In her case, being female, Tahlia unwittingly began a chain of events because her survival was at
stake. Otherwise, she would have never committed the act of this turn's healing of her.
Of course, because he’s not attempting violence but holds her protectively, it translates into this
particular turned Were being more than he seems.
Of all the miserable luck.
The albino Were falls on his butt, completely exhausted from bashing Neil's skull in.
Marvelous.
A relieved exhale eases from Tahlia. Neil's injuries have bought her time. “He will heal,” Tahlia
reflects from against the crook of the turn’s shoulder and biceps.

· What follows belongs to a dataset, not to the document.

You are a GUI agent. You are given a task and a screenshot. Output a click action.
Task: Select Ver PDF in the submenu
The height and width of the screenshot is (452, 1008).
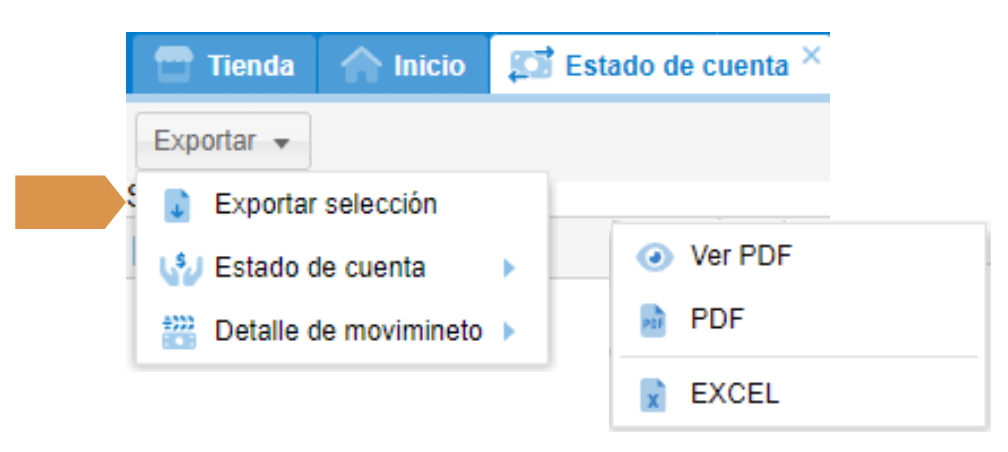(740, 257)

“I’ll kill his ass,” he growls and smoothly stands with Tahlia in his arms. “No fucker is going to
touch you but me.”
Oh, dear moon, he’s under Lanarre lust.
The albino turn sights in on the turn who holds her like a laser.
Tahlia intuits what will happen before it does.
Her eyes flick to Neil.
He already heals, his sunken head looking plumper by the second.
“Set me down,” Tahlia says at the same time the albino barrels into the turn who holds her.
They go flying in a tangle of limbs before he can release her.
The Were who holds Tahlia protects her body with his own, caging and rolling them in a “soft”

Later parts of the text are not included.